YOUR GOAL :: Please print exactly the lines from the one containing "Task: Select the" through the last line of the records, and only those. Leave out any pictures.

RECORDED DATA ::
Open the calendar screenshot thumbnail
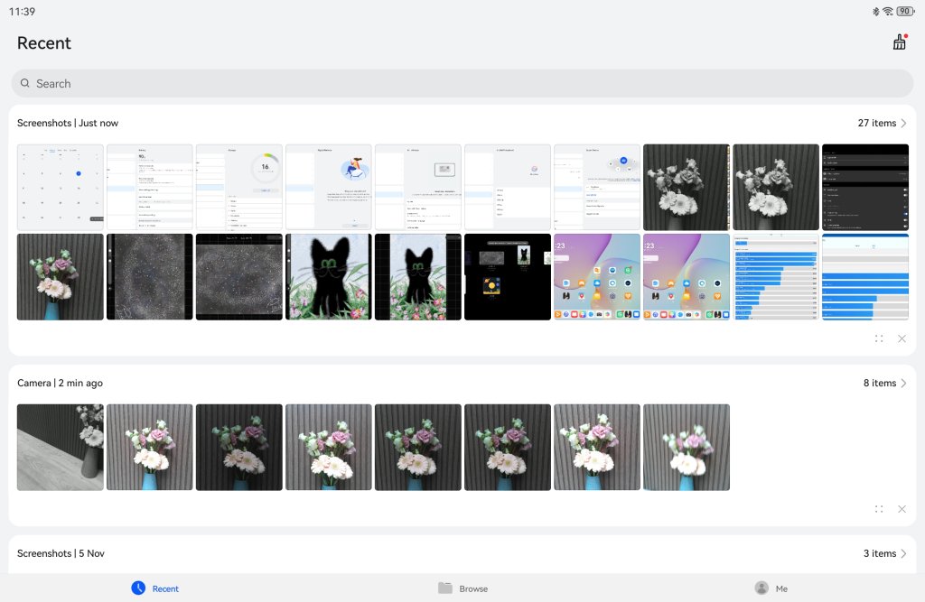 point(60,187)
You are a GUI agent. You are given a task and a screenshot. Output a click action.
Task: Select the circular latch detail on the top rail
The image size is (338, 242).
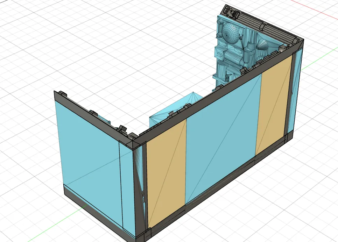pyautogui.click(x=226, y=9)
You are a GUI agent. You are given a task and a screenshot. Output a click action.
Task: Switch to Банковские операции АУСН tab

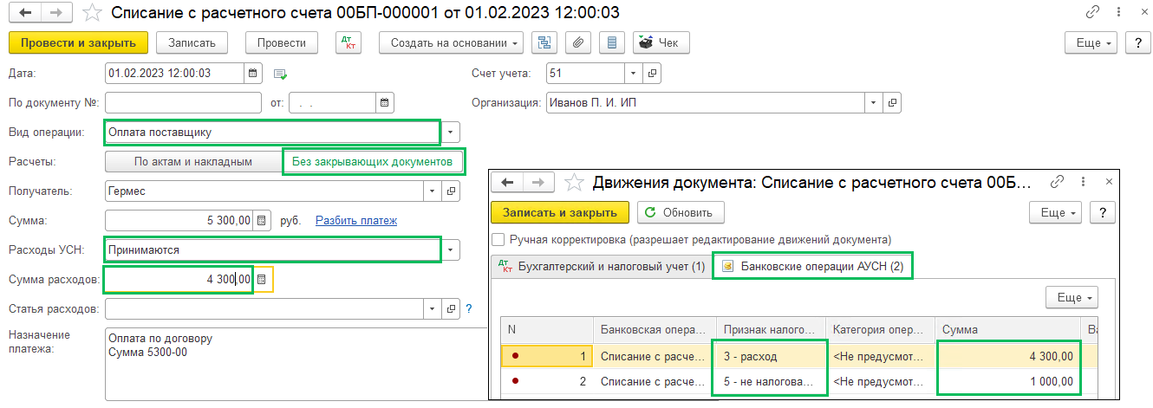(812, 267)
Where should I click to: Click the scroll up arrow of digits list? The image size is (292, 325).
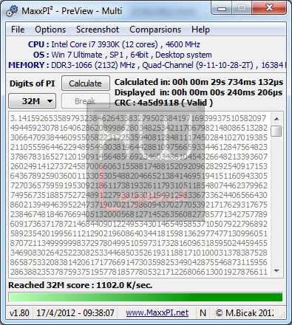click(x=276, y=119)
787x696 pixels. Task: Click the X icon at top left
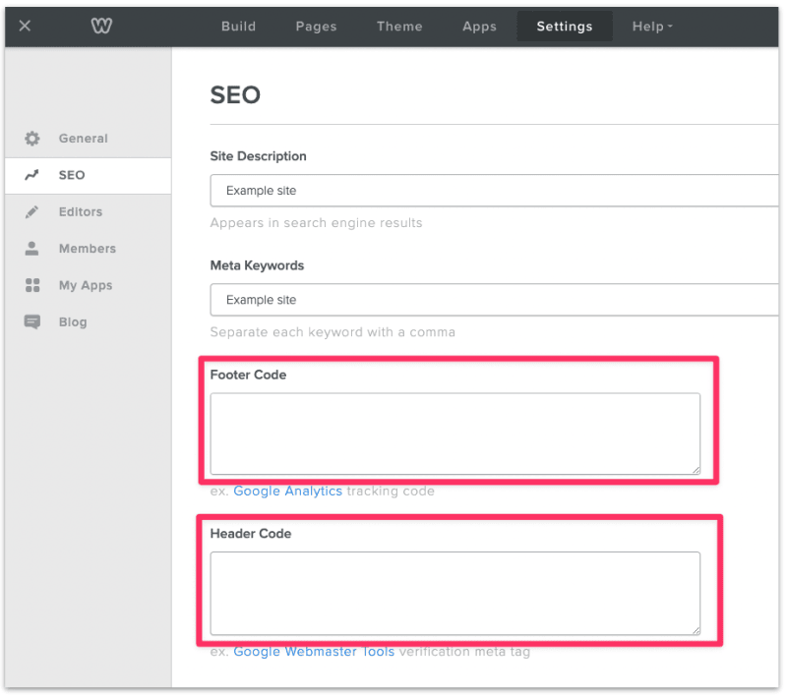coord(25,27)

RESULT OF THIS EXERCISE ::
Task: Select the circular latch detail on the top rail
The image size is (338, 242).
pyautogui.click(x=226, y=9)
You are a GUI agent. You are given a task and a screenshot. Output a click action.
Task: Switch to Банковские операции АУСН tab

(812, 267)
Where should I click to: Click the scroll up arrow of digits list? The image size is (292, 325).
click(x=276, y=119)
787x696 pixels. Task: Click the X icon at top left
coord(25,27)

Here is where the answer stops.